Le contrôle de qualité a aussi permis d'améliorer les pratiques et d'uniformiser les résultats directement liés à la technique.
Mammographie numérique
La mammographie ne pouvait complètement rester hors du champ de la numérisation. Deux techniques sont proposées. Plusieurs fabricants proposent des systèmes de numérisation directe, par balayage ou surtout par détecteurs plans. Un seul appareil est pour l'instant commercialisé avec l'aval de la Food and Drug Administration (FDA), les autres restant « expérimentaux ». La numérisation indirecte, utilisant une plaque photostimulable, n'est pas une nouveauté, mais la résolution spatiale était insuffisante. Un fabricant propose maintenant des plaques qui permettent d'atteindre une résolution suffisante, voire supérieure à celle obtenue avec les détecteurs plans actuels.
La numérisation, en général, permet théoriquement de transmettre les images, à un centre d'interprétation ou de référence par exemple, et de les stocker. Cependant, le poids numérique de ces images est élevé, ce qui suppose un temps de transmission assez long par des lignes classiques, les lignes spécialisées étant encore coûteuses, surtout en France. De même, le stockage en ligne, immédiatement disponible, suppose des capacités importantes dont le coût a baissé, mais reste élevé.
L'autre avantage théorique de la numérisation est de traiter les images : agrandissement, contraste et analyse. L'analyse peut aussi être confiée à des systèmes experts qui ne feront pas le diagnostic, comme l'a rappelé Laszlo Tabar, mais permettront d'améliorer la détection des masses et des microcalcifications (CAD ou Computer Aided Detection). Ces systèmes sont encore coûteux, de l'ordre de 100 000 $ au moins.

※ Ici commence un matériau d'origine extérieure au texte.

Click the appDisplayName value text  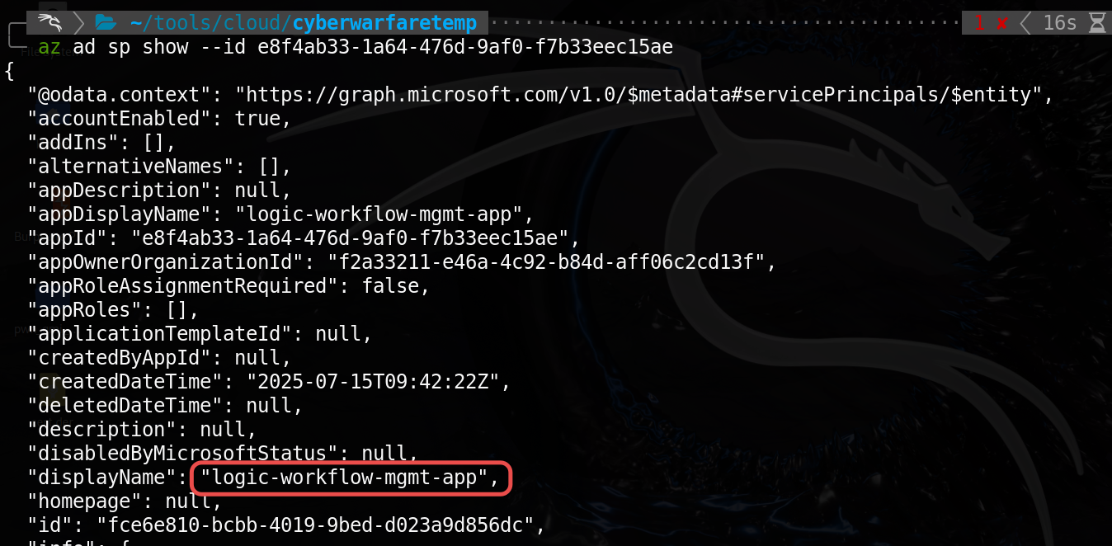384,214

Les systèmes à plaques n'apportent aucun avantage ergonomique puisque la cassette conventionnelle est remplacée par une cassette, contenant une plaque photostimulable, qu'il faut manipuler. Le mammographe à détecteur plan offre l'avantage de permettre de visualiser les images sur écran dans un délai de quelques secondes et de s'assurer à la fois de la netteté de l'image et de la qualité de l'exposition, la durée globale de l'examen s'en trouvant raccourcie.
Les deux systèmes permettent de lire les images sur un écran haute résolution et éventuellement d'imprimer des films grâce à un reproducteur laser haute résolution (600 dpi au moins).
L'impact de la mammographie numérique sur le marché reste difficile à évaluer car le seul système autorisé par la FDA coûte aux alentours de 400 000 $. Certains analystes estiment que 70 % des centres pourraient investir mais d'autres avancent des chiffres beaucoup moins optimistes, 20 % seulement. Une meilleure tarification et un peu de concurrence semblent nécessaire pour relancer ce marché.
Intérêt médical
Dès lors, outre la performance technique, qui reste très coûteuse, cinq fois le prix d'un mammographe de haut de gamme pour un mammographe numérique direct ou trois à quatre fois pour un système à plaques, la question est bien de savoir quel est l'intérêt médical réel de ces techniques. Cette édition du RSNA ne permettra pas d'établir une opinion définitive, car peu d'interventions portaient sur le sujet.